### WHAT YOU HAVE TO DO
Copy out every line of the listing below without changing anything.

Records
╭──
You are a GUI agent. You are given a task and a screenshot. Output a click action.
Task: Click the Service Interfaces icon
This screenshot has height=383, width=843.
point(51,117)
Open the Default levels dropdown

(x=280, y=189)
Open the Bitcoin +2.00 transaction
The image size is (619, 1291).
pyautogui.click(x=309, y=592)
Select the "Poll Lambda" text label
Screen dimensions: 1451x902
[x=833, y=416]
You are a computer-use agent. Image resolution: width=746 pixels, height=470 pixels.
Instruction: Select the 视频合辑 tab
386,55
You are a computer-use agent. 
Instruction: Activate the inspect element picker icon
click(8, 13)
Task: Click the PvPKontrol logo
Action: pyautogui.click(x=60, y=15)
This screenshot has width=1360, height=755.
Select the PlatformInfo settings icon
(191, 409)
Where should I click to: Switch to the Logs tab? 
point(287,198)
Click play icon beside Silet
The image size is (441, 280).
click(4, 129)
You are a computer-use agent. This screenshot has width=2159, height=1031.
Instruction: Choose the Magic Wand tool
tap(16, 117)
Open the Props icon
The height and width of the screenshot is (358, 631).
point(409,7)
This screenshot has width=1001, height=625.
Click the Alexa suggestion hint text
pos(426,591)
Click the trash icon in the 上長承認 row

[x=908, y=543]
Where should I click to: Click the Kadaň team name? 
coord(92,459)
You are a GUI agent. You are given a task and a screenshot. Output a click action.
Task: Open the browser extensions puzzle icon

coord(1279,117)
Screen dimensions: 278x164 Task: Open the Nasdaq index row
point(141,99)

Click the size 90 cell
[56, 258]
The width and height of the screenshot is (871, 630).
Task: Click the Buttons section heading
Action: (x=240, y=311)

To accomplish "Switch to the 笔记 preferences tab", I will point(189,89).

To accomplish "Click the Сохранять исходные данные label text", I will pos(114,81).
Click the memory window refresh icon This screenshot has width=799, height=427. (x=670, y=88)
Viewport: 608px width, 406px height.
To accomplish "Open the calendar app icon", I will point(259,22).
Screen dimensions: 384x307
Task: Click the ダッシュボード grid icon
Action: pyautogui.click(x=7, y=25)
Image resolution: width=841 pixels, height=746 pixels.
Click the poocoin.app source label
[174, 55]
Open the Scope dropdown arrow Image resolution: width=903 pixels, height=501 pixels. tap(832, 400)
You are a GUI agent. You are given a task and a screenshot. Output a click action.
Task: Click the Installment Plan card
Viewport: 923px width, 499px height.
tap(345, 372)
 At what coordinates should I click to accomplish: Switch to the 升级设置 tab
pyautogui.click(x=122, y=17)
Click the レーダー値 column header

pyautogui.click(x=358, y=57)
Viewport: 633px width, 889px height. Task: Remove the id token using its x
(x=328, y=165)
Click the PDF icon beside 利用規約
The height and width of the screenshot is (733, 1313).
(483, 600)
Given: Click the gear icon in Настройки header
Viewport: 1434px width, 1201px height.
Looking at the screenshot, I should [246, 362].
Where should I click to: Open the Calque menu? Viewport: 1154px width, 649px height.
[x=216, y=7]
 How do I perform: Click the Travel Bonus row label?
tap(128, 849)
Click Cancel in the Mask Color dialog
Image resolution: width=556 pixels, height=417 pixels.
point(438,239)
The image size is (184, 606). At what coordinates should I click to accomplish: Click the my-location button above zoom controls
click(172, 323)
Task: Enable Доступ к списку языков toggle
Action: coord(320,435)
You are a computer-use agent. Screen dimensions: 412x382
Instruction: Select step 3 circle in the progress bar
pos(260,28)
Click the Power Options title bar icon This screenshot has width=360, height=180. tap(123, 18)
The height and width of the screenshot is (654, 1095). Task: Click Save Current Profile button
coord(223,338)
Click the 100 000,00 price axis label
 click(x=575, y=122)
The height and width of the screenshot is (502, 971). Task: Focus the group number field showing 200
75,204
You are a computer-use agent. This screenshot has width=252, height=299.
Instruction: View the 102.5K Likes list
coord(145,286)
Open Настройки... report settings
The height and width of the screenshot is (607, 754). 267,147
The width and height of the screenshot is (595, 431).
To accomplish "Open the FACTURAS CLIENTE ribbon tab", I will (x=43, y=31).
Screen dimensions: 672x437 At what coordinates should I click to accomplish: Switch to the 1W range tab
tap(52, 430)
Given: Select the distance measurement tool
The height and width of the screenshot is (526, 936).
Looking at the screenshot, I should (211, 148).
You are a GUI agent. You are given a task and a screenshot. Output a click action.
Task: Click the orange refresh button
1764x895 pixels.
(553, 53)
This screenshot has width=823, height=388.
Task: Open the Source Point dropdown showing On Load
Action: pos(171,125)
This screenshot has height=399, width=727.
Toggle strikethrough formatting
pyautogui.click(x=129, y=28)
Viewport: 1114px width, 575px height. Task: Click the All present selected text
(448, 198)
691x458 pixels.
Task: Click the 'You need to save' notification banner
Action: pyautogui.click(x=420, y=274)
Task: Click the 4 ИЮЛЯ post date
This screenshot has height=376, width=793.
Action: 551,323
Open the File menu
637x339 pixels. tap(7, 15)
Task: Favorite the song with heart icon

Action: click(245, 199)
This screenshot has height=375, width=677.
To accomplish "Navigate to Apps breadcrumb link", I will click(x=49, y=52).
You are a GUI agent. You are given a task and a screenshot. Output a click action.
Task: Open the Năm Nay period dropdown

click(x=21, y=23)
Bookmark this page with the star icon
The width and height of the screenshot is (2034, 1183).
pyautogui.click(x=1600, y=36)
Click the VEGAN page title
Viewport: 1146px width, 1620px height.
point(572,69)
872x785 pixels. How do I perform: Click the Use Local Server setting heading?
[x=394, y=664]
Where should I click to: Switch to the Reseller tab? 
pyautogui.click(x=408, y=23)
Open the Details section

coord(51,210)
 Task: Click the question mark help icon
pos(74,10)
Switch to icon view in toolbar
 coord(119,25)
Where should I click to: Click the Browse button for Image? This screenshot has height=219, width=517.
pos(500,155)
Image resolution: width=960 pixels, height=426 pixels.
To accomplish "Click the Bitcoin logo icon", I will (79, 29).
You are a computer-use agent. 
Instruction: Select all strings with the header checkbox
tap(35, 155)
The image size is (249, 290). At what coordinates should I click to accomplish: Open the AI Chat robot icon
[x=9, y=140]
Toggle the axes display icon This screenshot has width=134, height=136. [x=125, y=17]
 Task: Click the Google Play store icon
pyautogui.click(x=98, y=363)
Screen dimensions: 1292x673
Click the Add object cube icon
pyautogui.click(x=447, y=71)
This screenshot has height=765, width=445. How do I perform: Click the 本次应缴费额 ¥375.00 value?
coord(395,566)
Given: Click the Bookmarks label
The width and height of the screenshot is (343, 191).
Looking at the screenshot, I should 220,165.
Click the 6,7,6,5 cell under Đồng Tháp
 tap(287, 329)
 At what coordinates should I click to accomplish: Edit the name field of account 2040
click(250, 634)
╰──
### RESULT
You are a GUI agent. You are given a task and a screenshot. Output a click action.
Task: Click the Service Interfaces icon
This screenshot has height=383, width=843.
point(51,117)
Open the Default levels dropdown

(x=280, y=189)
Open the Bitcoin +2.00 transaction
The image size is (619, 1291).
pyautogui.click(x=309, y=592)
Select the "Poll Lambda" text label
Screen dimensions: 1451x902
[x=833, y=416]
You are a computer-use agent. Image resolution: width=746 pixels, height=470 pixels.
Instruction: Select the 视频合辑 tab
386,55
You are a computer-use agent. 
Instruction: Activate the inspect element picker icon
click(8, 13)
Task: Click the PvPKontrol logo
Action: pyautogui.click(x=60, y=15)
This screenshot has width=1360, height=755.
Select the PlatformInfo settings icon
(191, 409)
Where should I click to: Switch to the Logs tab? 
point(287,198)
Click play icon beside Silet
The image size is (441, 280).
click(4, 129)
You are a computer-use agent. This screenshot has width=2159, height=1031.
Instruction: Choose the Magic Wand tool
tap(16, 117)
Open the Props icon
The height and width of the screenshot is (358, 631).
point(409,7)
This screenshot has width=1001, height=625.
Click the Alexa suggestion hint text
pos(426,591)
Click the trash icon in the 上長承認 row

[x=908, y=543]
Where should I click to: Click the Kadaň team name? 
coord(92,459)
You are a GUI agent. You are given a task and a screenshot. Output a click action.
Task: Open the browser extensions puzzle icon

coord(1279,117)
Screen dimensions: 278x164 Task: Open the Nasdaq index row
point(141,99)

Click the size 90 cell
[56, 258]
The width and height of the screenshot is (871, 630).
Task: Click the Buttons section heading
Action: (x=240, y=311)

To accomplish "Switch to the 笔记 preferences tab", I will point(189,89).

To accomplish "Click the Сохранять исходные данные label text", I will pos(114,81).
Click the memory window refresh icon This screenshot has width=799, height=427. (x=670, y=88)
Viewport: 608px width, 406px height.
To accomplish "Open the calendar app icon", I will point(259,22).
Screen dimensions: 384x307
Task: Click the ダッシュボード grid icon
Action: pyautogui.click(x=7, y=25)
Image resolution: width=841 pixels, height=746 pixels.
Click the poocoin.app source label
[174, 55]
Open the Scope dropdown arrow Image resolution: width=903 pixels, height=501 pixels. tap(832, 400)
You are a GUI agent. You are given a task and a screenshot. Output a click action.
Task: Click the Installment Plan card
Viewport: 923px width, 499px height.
tap(345, 372)
 At what coordinates should I click to accomplish: Switch to the 升级设置 tab
pyautogui.click(x=122, y=17)
Click the レーダー値 column header

pyautogui.click(x=358, y=57)
Viewport: 633px width, 889px height. Task: Remove the id token using its x
(x=328, y=165)
Click the PDF icon beside 利用規約
The height and width of the screenshot is (733, 1313).
(483, 600)
Given: Click the gear icon in Настройки header
Viewport: 1434px width, 1201px height.
Looking at the screenshot, I should [246, 362].
Where should I click to: Open the Calque menu? Viewport: 1154px width, 649px height.
[x=216, y=7]
 How do I perform: Click the Travel Bonus row label?
tap(128, 849)
Click Cancel in the Mask Color dialog
Image resolution: width=556 pixels, height=417 pixels.
point(438,239)
The image size is (184, 606). At what coordinates should I click to accomplish: Click the my-location button above zoom controls
click(172, 323)
Task: Enable Доступ к списку языков toggle
Action: coord(320,435)
You are a computer-use agent. Screen dimensions: 412x382
Instruction: Select step 3 circle in the progress bar
pos(260,28)
Click the Power Options title bar icon This screenshot has width=360, height=180. tap(123, 18)
The height and width of the screenshot is (654, 1095). Task: Click Save Current Profile button
coord(223,338)
Click the 100 000,00 price axis label
 click(x=575, y=122)
The height and width of the screenshot is (502, 971). Task: Focus the group number field showing 200
75,204
You are a computer-use agent. This screenshot has width=252, height=299.
Instruction: View the 102.5K Likes list
coord(145,286)
Open Настройки... report settings
The height and width of the screenshot is (607, 754). 267,147
The width and height of the screenshot is (595, 431).
To accomplish "Open the FACTURAS CLIENTE ribbon tab", I will (x=43, y=31).
Screen dimensions: 672x437 At what coordinates should I click to accomplish: Switch to the 1W range tab
tap(52, 430)
Given: Select the distance measurement tool
The height and width of the screenshot is (526, 936).
Looking at the screenshot, I should (211, 148).
You are a GUI agent. You are given a task and a screenshot. Output a click action.
Task: Click the orange refresh button
1764x895 pixels.
(553, 53)
This screenshot has width=823, height=388.
Task: Open the Source Point dropdown showing On Load
Action: pos(171,125)
This screenshot has height=399, width=727.
Toggle strikethrough formatting
pyautogui.click(x=129, y=28)
Viewport: 1114px width, 575px height. Task: Click the All present selected text
(448, 198)
691x458 pixels.
Task: Click the 'You need to save' notification banner
Action: pyautogui.click(x=420, y=274)
Task: Click the 4 ИЮЛЯ post date
This screenshot has height=376, width=793.
Action: 551,323
Open the File menu
637x339 pixels. tap(7, 15)
Task: Favorite the song with heart icon

Action: click(245, 199)
This screenshot has height=375, width=677.
To accomplish "Navigate to Apps breadcrumb link", I will click(x=49, y=52).
You are a GUI agent. You are given a task and a screenshot. Output a click action.
Task: Open the Năm Nay period dropdown

click(x=21, y=23)
Bookmark this page with the star icon
The width and height of the screenshot is (2034, 1183).
pyautogui.click(x=1600, y=36)
Click the VEGAN page title
Viewport: 1146px width, 1620px height.
point(572,69)
872x785 pixels. How do I perform: Click the Use Local Server setting heading?
[x=394, y=664]
Where should I click to: Switch to the Reseller tab? 
pyautogui.click(x=408, y=23)
Open the Details section

coord(51,210)
 Task: Click the question mark help icon
pos(74,10)
Switch to icon view in toolbar
 coord(119,25)
Where should I click to: Click the Browse button for Image? This screenshot has height=219, width=517.
pos(500,155)
Image resolution: width=960 pixels, height=426 pixels.
To accomplish "Click the Bitcoin logo icon", I will (79, 29).
You are a computer-use agent. 
Instruction: Select all strings with the header checkbox
tap(35, 155)
The image size is (249, 290). At what coordinates should I click to accomplish: Open the AI Chat robot icon
[x=9, y=140]
Toggle the axes display icon This screenshot has width=134, height=136. [x=125, y=17]
 Task: Click the Google Play store icon
pyautogui.click(x=98, y=363)
Screen dimensions: 1292x673
Click the Add object cube icon
pyautogui.click(x=447, y=71)
This screenshot has height=765, width=445. How do I perform: Click the 本次应缴费额 ¥375.00 value?
coord(395,566)
Given: Click the Bookmarks label
The width and height of the screenshot is (343, 191).
Looking at the screenshot, I should 220,165.
Click the 6,7,6,5 cell under Đồng Tháp
 tap(287, 329)
 At what coordinates should I click to accomplish: Edit the name field of account 2040
click(250, 634)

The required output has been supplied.